Surface Measurement

Surface topography is of great importance in specifying the function of a surface. A significant proportion of component failure starts at the surface due to either an isolated manufacturing discontinuity or gradual deterioration of the surface quality. Typical of the former is the laps and folds which cause fatigue failures and of the latter is the grinding damage due to the use of a worn wheel resulting in stress corrosion and fatigue failure. The most important parameter describing surface integrity is surface roughness. In the manufacturing industry, surface must be within certain limits of roughness. Therefore, measuring surface roughness is vital to quality control of machining work piece. Below are the definition of surface roughness and its main measurement methods.

Description of Surface Roughness

The roughness of a surface can be measured in different ways which are classified into three basic categories:
• Statistical descriptors that give average behavior of the surface height. For example, average roughness Ra; the root mean square roughness Rq; the skewness Sk and the kurtosis K.
• Extreme value descriptors that depend on isolated events. Examples are the maximum peak height Rp, the maximum valley height Rv, and the maximum peak to valley height Rmax.
• Texture descriptors that describe variations of the surface based on multiple events. An example for this descriptor is the correlation length.
Among these descriptors, the Ra measure is one of the most effective surface roughness measures commonly adopted in general engineering practice. It gives a good general description of the height variations in the surface. The following figure shows a cross section through the surface , a mean line is first found that is parallel to the general surface direction and divides the surface in such a way that the sum of the areas formed above the line is equal to the sum of the areas formed below the line. The surface roughness Ra is now given by the sum of the absolute values of all the areas above and below the mean line divided by the sampling length. Therefore, the surface roughness value is given by

Ra=(|area abc|+|area cde|)/f.

where f is the feed.

Main Measurement Methods of Surface Roughness

Inspection and assessment of surface roughness of machined workpieces can be carried out by means of different measurement techniques. These methods can be ranked into the following classes:

Direct Measurement Methods

Direct methods assess surface finish by means of stylus type devices. Measurements are obtained using a stylus drawn along the surface to be measured: the stylus motion perpendicular to the surface is registered. This registered profile is then used to calculate the roughness parameters. This method requires interruption of the machine process, and the sharp diamond stylus may make micro-scratches on surfaces.
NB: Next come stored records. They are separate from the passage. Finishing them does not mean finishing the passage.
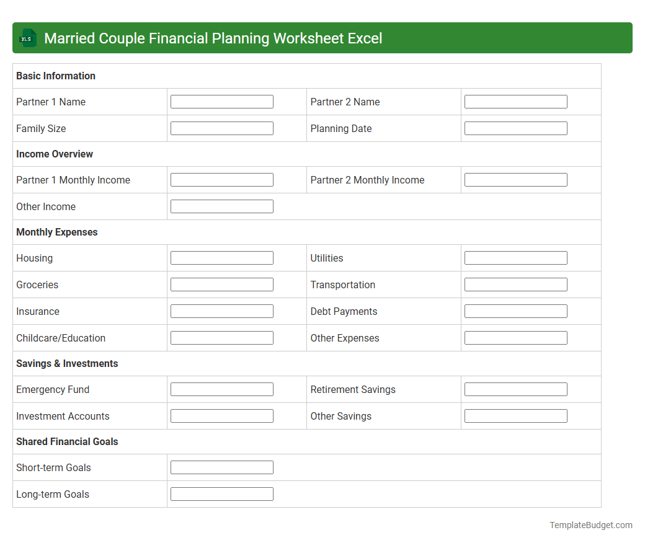Click the Long-term Goals input field
Image resolution: width=645 pixels, height=543 pixels.
tap(221, 493)
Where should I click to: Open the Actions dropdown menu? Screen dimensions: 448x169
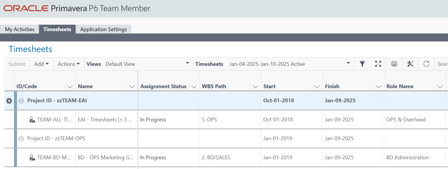tap(69, 64)
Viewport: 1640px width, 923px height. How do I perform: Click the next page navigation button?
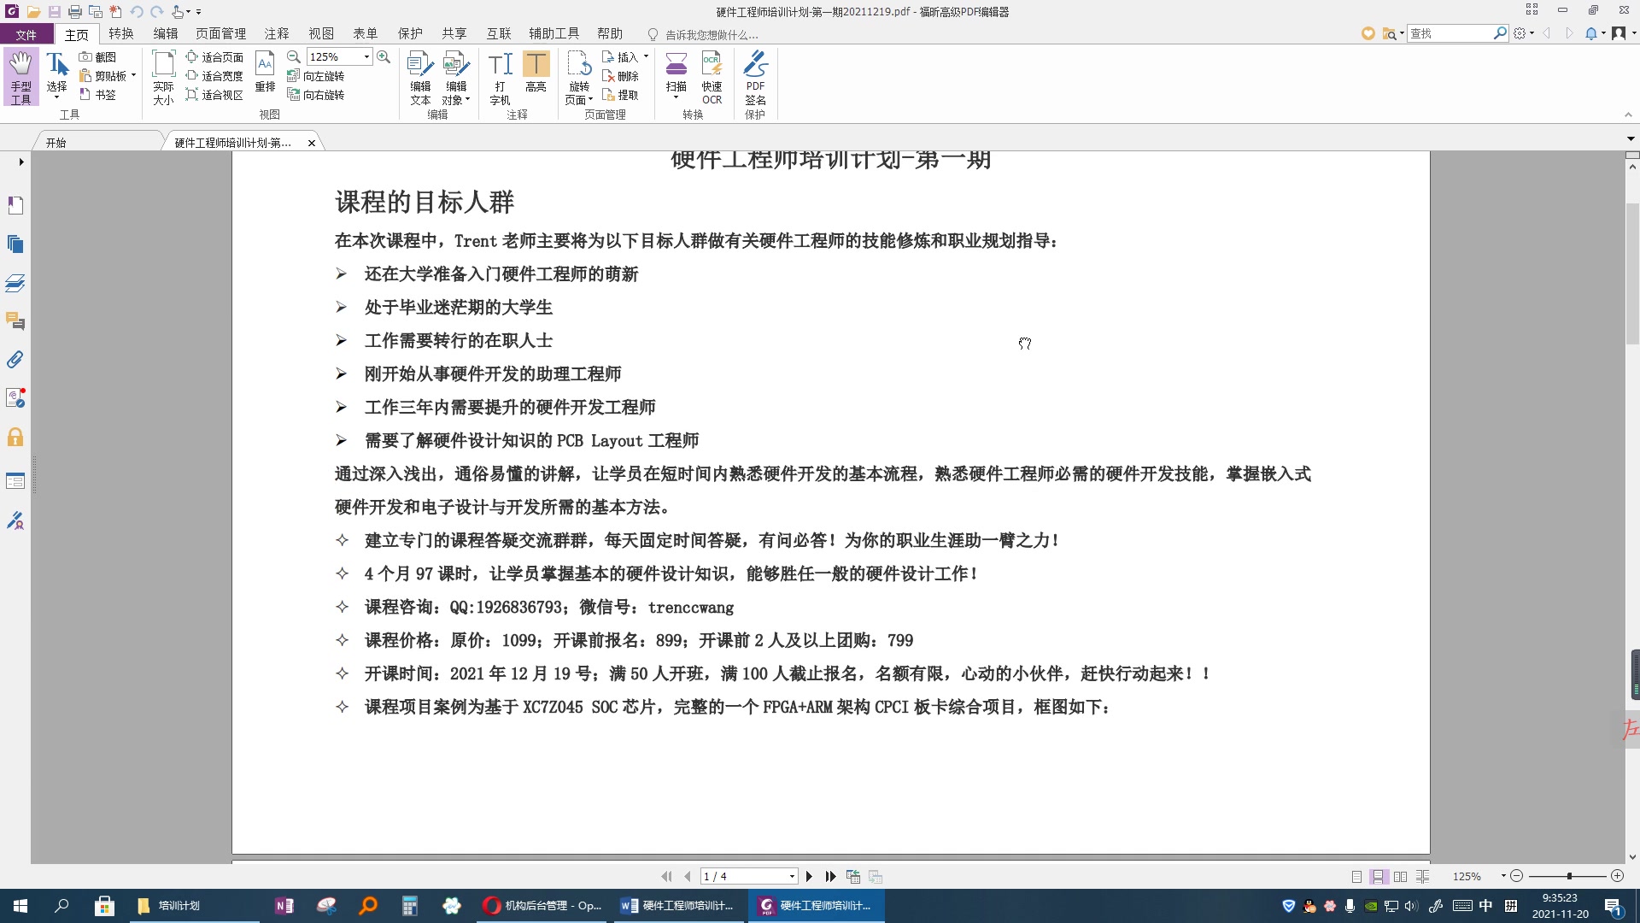click(x=809, y=876)
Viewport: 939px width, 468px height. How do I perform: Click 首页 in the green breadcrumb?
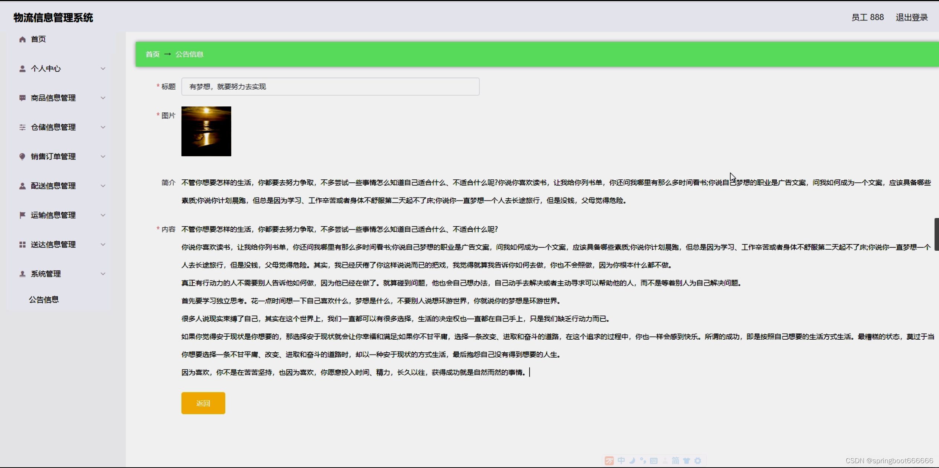coord(152,54)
Comparison Based Techniques

Comparison techniques use specimens of surface roughness produced by the same process, material and machining parameters as the surface to be compared. Visual and tactile senses are used to compare a specimen with a surface of known surface finish. Because of the subjective judgment involved, this method is useful for surface roughness Rq>1.6 micron.

Non Contact Methods

There have been some work done to attempt to measure surface roughness using non contact technique. Here is an electronic speckle correlation method given as an example.

When coherent light illuminates a rough surface, the diffracted waves from each point of the surface mutually interfere to form a pattern which appears as a grain pattern of bright and dark regions. The spatial statistical properties of this speckle image can be related to the surface characteristics. The degree of correlation of two speckle patterns produced from the same surface by two different illumination beams can be used as a roughness parameter.
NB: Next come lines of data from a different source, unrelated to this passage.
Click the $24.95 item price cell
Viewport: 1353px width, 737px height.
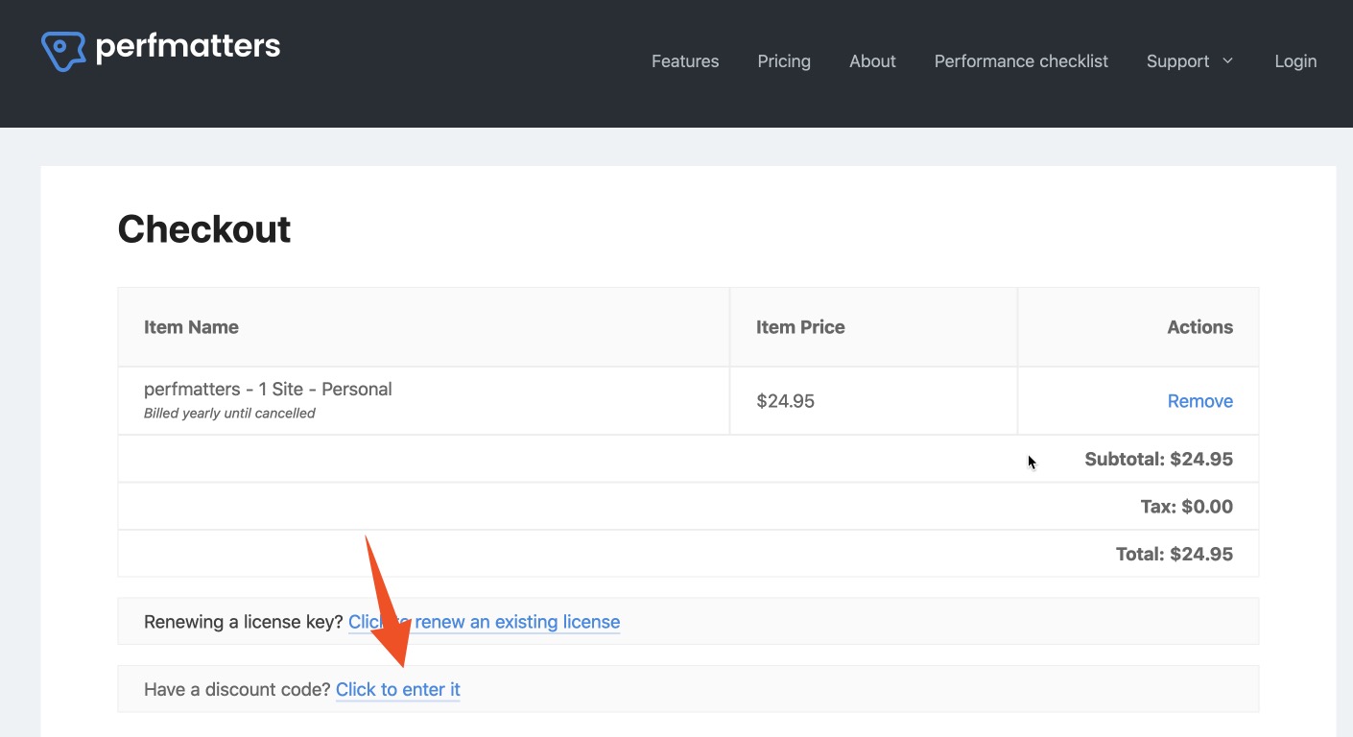(x=785, y=401)

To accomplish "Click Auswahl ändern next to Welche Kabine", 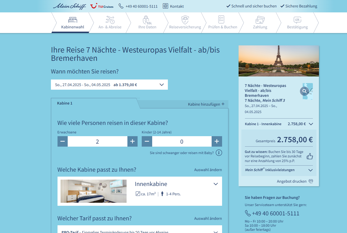I will (208, 170).
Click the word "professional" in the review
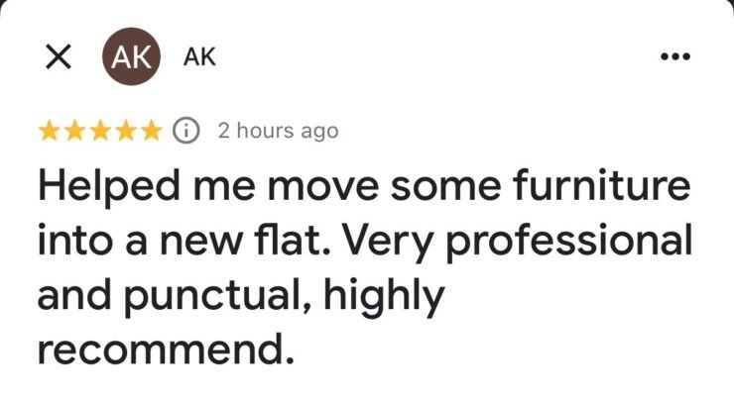734x399 pixels. 581,242
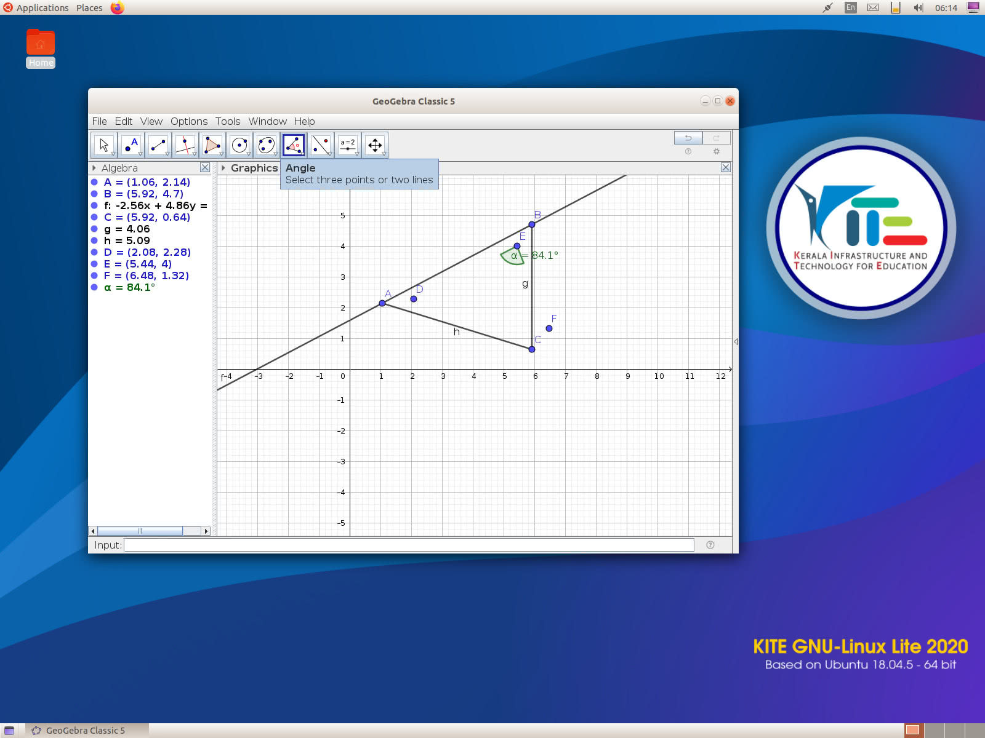Image resolution: width=985 pixels, height=738 pixels.
Task: Hide the angle α via its blue dot
Action: point(95,287)
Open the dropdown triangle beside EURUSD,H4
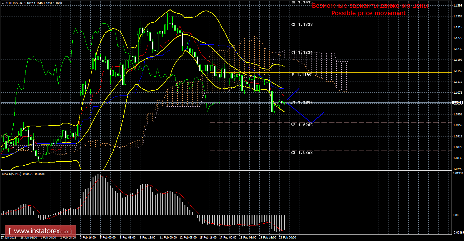Viewport: 464px width, 241px height. coord(3,3)
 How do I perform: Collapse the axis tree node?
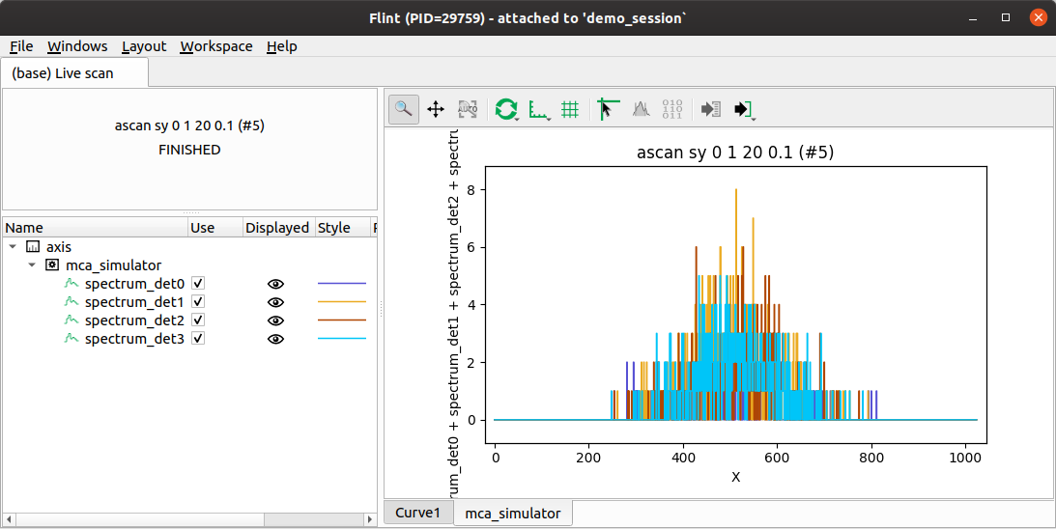tap(13, 247)
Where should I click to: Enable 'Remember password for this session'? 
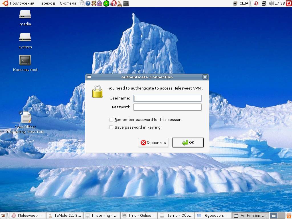click(x=111, y=120)
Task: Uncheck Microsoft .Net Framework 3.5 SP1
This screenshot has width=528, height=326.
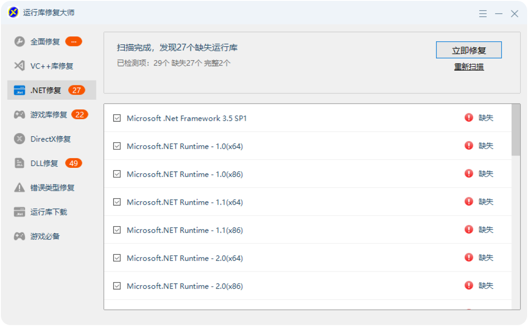Action: (117, 118)
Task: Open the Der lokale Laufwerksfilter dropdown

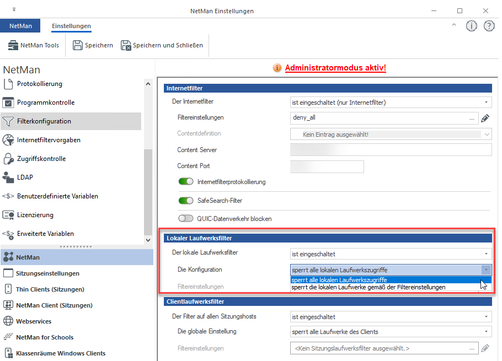Action: [391, 254]
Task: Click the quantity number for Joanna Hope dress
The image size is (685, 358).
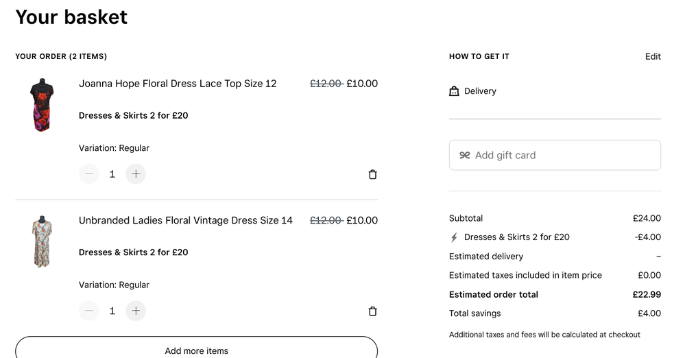Action: (112, 174)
The following figure shows the measure principle. A rough surface is illuminated by a monochromatic plane wave with an angle of incidence with respect to the normal to the surface, multiscatterring and shadowing effects are neglected.  The photosensor of a CCD camera placed in the focal plane of a Fourier lens is used for recording speckle patterns. Assuming Cartesian coordinates x,y,z, a rough surface can be represented by its ordinates Z(x,y) with respect to an arbitrary datum plane having transverse coordinates (x,y). Then the rms surface roughness can be defined and calculated.

On-process measurement

Many methods have been used to measure surface roughness in process. For example:

Machine vision. In this technique, a light source is used to illuminate the surface with a digital system to viewing the surface and the data being sent to a computer to be analyzed. The digitized data is then used with a correlation chart to get actual roughness values.

Inductance method.  An inductance pickup is used to measure the distance between the surface and the pickup. This measurement gives a parametric value that may be used to give a comparative roughness. However, this method is limited to measuring magnetic materials.

Ultrasound. A spherically focused ultrasonic sensor is positioned with a non normal incidence angle above the surface. The sensor sends out an ultrasonic pulse to the a personal computer for analysis and calculation of roughness parameters.